This month's baking project is the unfortunately-named Shoo-Fly Cake (based on the Shoo-Fly Pie). I say "unfortunately", because, really, who wants to think about flies while they're cooking and eating?
Despite its name, this cake is delicious. It's a dense, moist, gingerbread-type cake crowned with buttery crumbs. If I were to name it today, I would call it "Gingerbread Cake with Shortbread Topping." There, doesn't that sound better? :)

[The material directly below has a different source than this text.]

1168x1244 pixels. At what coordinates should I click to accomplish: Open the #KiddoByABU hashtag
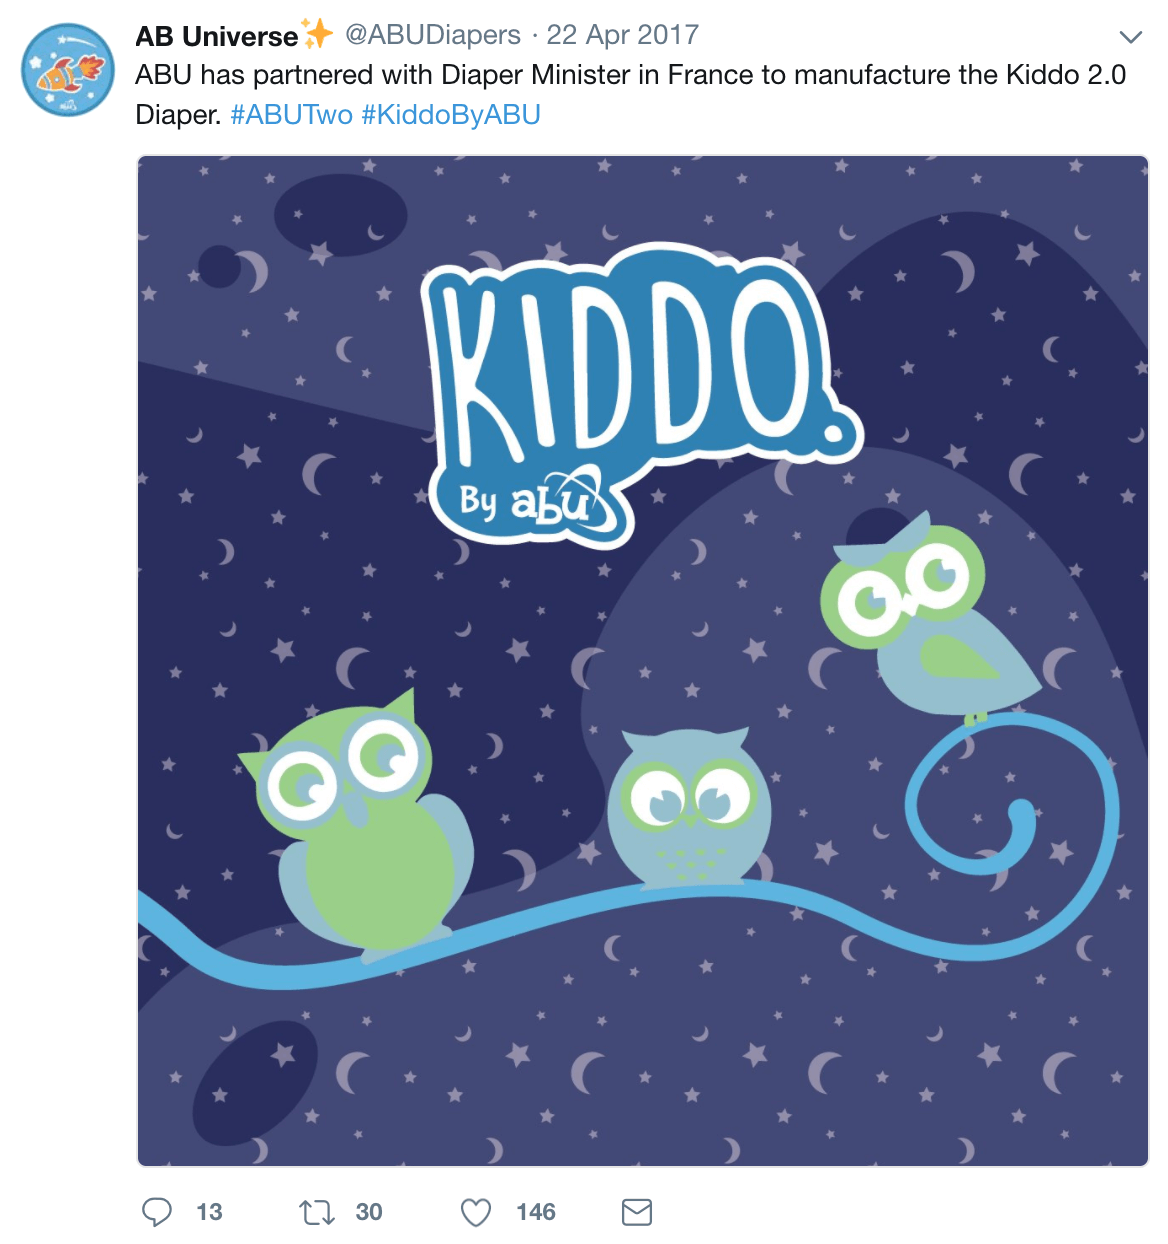451,115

The Shoo-Fly Pie has a long history in the U.S. It's most commonly associated with the Pennsylvania Dutch, but also well-known in Southern cooking. Some sources say it came over with the earliest settlers, and that it might even be descended from the English treacle tart.
The origin of the name has been debated for years and will probably never ultimately be solved. The most logical explanation is that during the early years of our country, all baking was done in big, outdoor ovens. As these sweet, molasses-filled pies cooled beside the ovens, flies would hover, needing to be "shooed" away.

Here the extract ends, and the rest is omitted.